Output the text lines of all the items below verbatim, leaving out the pictures.

________________

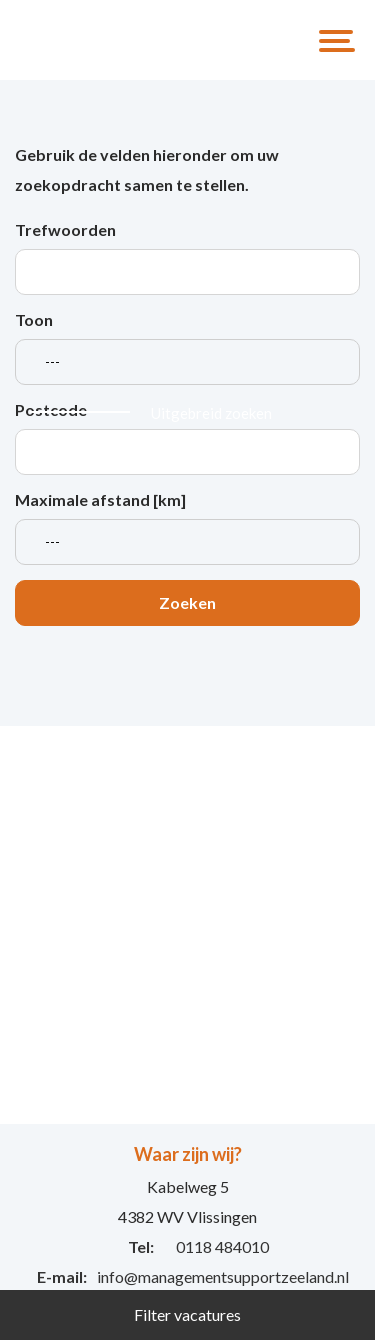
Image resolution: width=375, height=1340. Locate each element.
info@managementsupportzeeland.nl (223, 1276)
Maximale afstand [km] (100, 499)
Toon (34, 319)
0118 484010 (222, 1246)
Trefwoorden (65, 229)
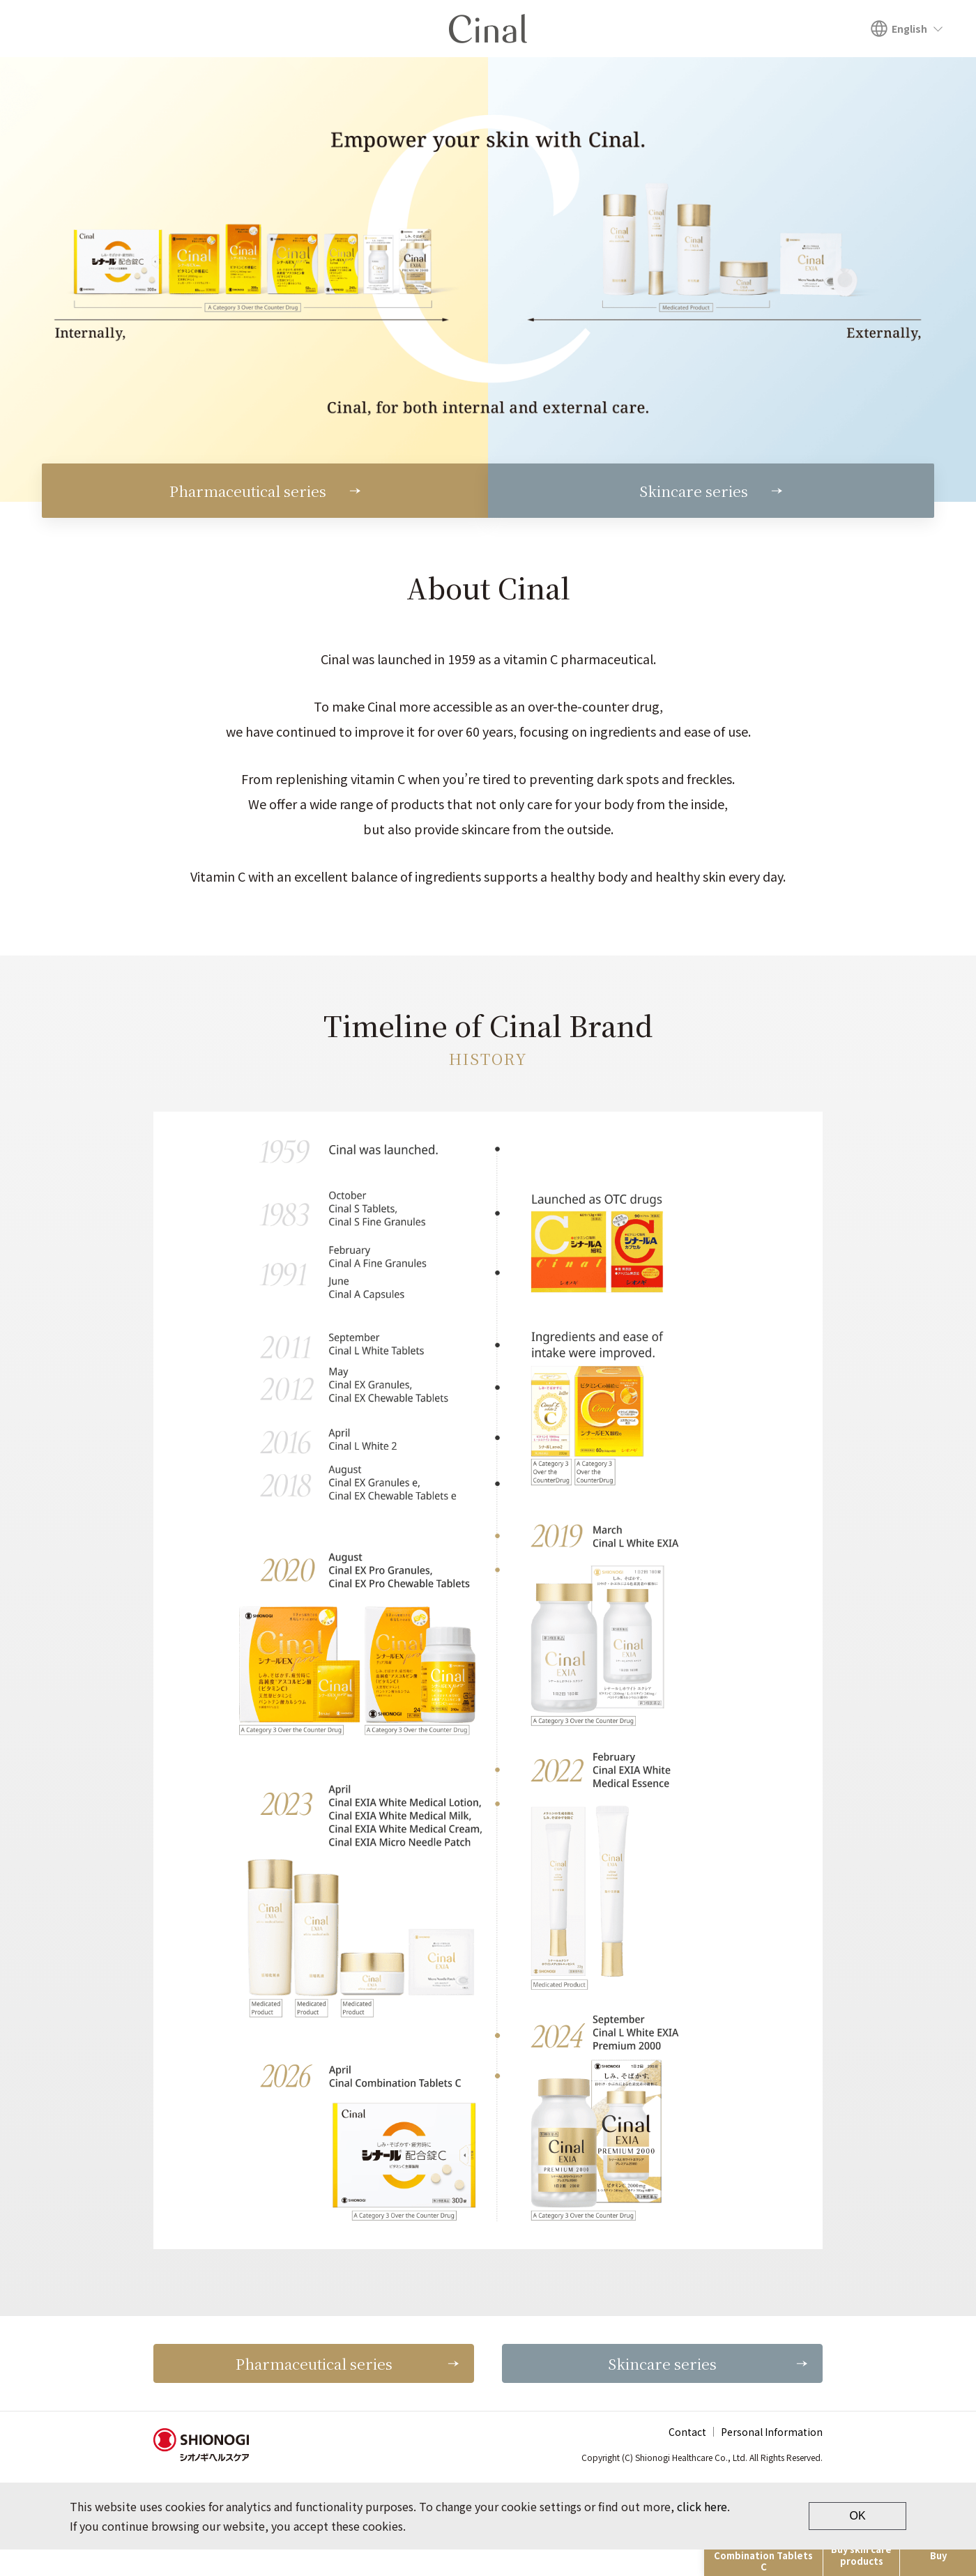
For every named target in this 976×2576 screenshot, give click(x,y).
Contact (687, 2458)
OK (857, 2542)
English (909, 29)
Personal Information (772, 2458)
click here (702, 2532)
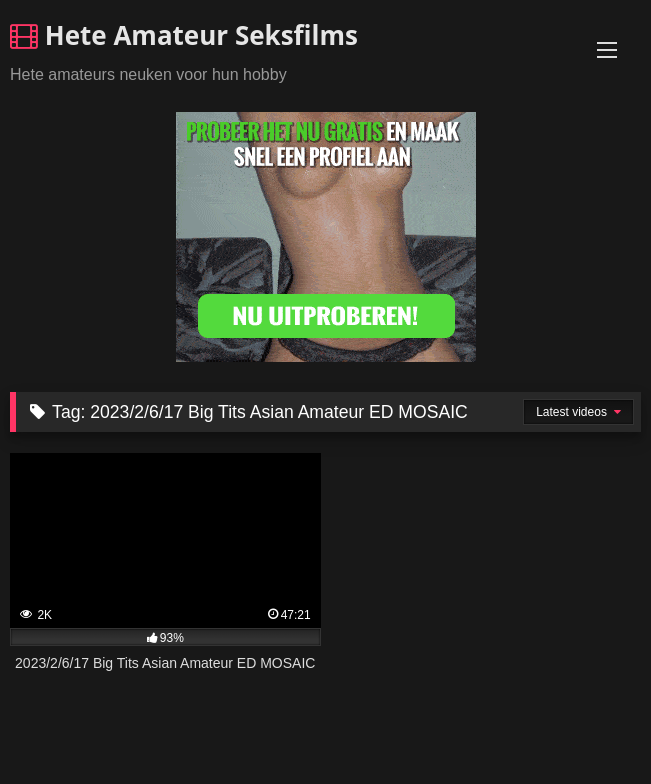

________________

- [Task solution]:
Image resolution: width=375, height=1340. Locate each element.
info@managementsupportzeeland.nl (223, 1276)
Maximale afstand [km] (100, 499)
Toon (34, 319)
0118 484010 (222, 1246)
Trefwoorden (65, 229)
For every named target in this 976×2576 screenshot, give click(x,y).
Contact (687, 2458)
OK (857, 2542)
English (909, 29)
Personal Information (772, 2458)
click here (702, 2532)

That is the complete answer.